Liputan6.com, Jakarta Harga minyak melonjak 5% setelah Presiden Amerika Serikat (AS) Joe Biden mengatakan bahwa Amerika kini sedang membahas kemungkinan serangan Israel terhadap industri minyak Iran.
Ketika ditanya apakah AS akan mendukung Israel menyerang fasilitas minyak Iran, Joe Biden berkata, "Kami sedang membahasnya." kata dia dikutip dari BBC, Jumat (4/10/2024).
Advertisement
Iran merupakan produsen minyak terbesar ketujuh di dunia, yang mengekspor sekitar setengah dari produksinya ke luar negeri, terutama ke China. Sejak serangan rudal Iran terhadap Israel pada hari Senin, harga minyak mentah Brent telah naik 10% menjadi USD 77 per barel, meskipun ini masih di bawah level tertinggi awal tahun ini.
Kenaikan harga energi yang berkepanjangan meningkatkan kemungkinan harga bensin yang lebih tinggi dan tagihan gas dan listrik yang meningkat, sehingga mendorong laju inflasi.
Sejauh ini tahun ini, permintaan yang lebih lemah dari China dan pasokan yang melimpah dari Arab Saudi telah menekan harga minyak.
Reaksi di pasar minyak, sejauh ini, jauh lebih tenang dibandingkan, misalnya, terhadap invasi Rusia ke Ukraina pada tahun 2022. Namun, eskalasi kekerasan di Timur Tengah dan ancaman tindakan lebih lanjut kini mengintai pasar.

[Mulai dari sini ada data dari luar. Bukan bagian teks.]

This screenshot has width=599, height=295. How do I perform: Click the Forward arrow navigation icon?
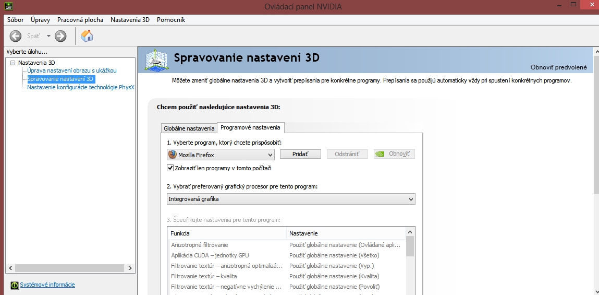click(x=60, y=36)
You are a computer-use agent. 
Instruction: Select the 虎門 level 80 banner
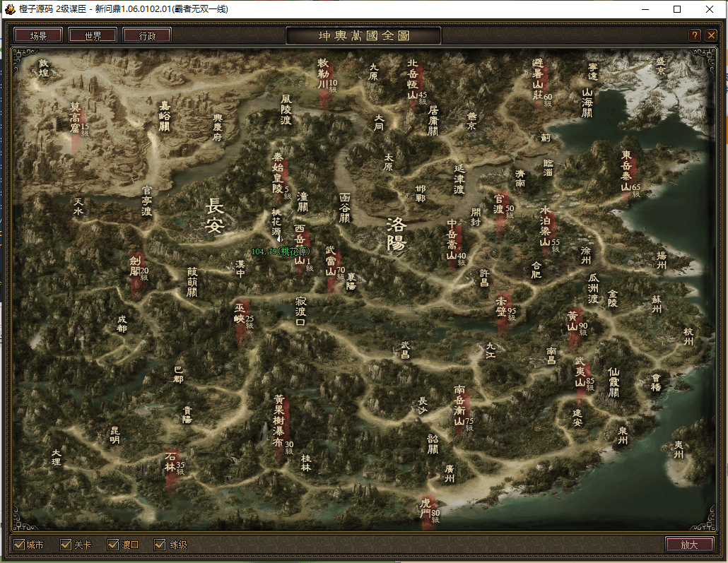pyautogui.click(x=428, y=510)
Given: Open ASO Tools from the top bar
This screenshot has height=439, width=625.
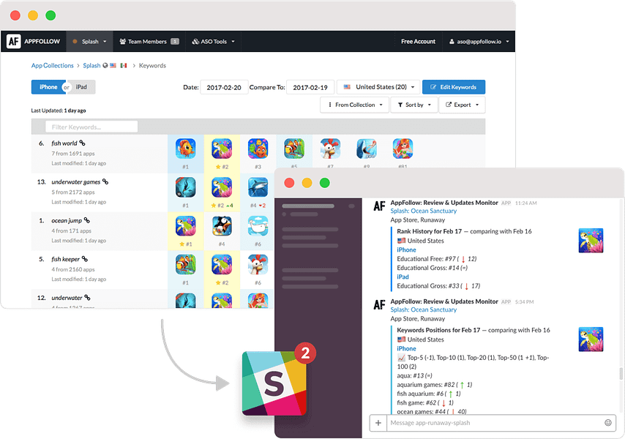Looking at the screenshot, I should click(212, 41).
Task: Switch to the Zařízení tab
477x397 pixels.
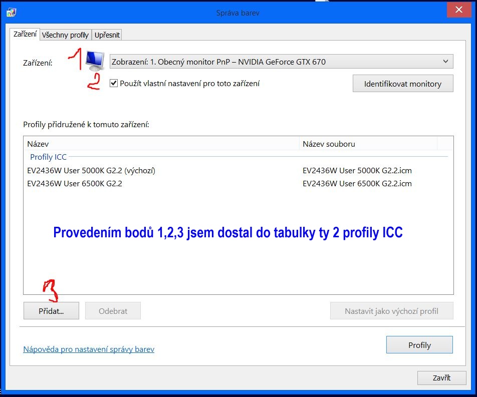Action: [25, 34]
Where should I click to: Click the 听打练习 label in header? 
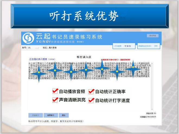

Namun, yang menjadi perhatian khusus adalah apakah eskalasi apa pun dapat memblokir Selat Hormuz, yang harus dilalui oleh sepertiga lalu lintas kapal tanker minyak dan seperlima gas beku LNG.
Dampak Serius
Sejak perang Rusia dengan Ukraina dimulai, dunia menjadi lebih bergantung pada gas beku yang dikirim dalam kapal tanker LNG. Bahkan jika Asia yang paling bergantung secara fisik pada aliran minyak dan gas dari Teluk Persia, dampak langsung dari perkembangan tersebut terhadap harga akan signifikan.
Gubernur Bank of England Andrew Bailey memperingatkan pada hari Kamis tentang potensi dampak yang "sangat serius" dan bahwa ia mengamati perkembangan tersebut "dengan sangat cermat".
Semua ini dapat terjadi pada saat para bankir sentral dunia mengumumkan kemenangan diam-diam atas guncangan inflasi tiga tahun akibat pandemi dan perang Ukraina.
Hal ini dapat membantu menjelaskan mengapa para pemimpin G7 mencoba untuk meredam respons yang diharapkan dari Israel terhadap serangan Iran.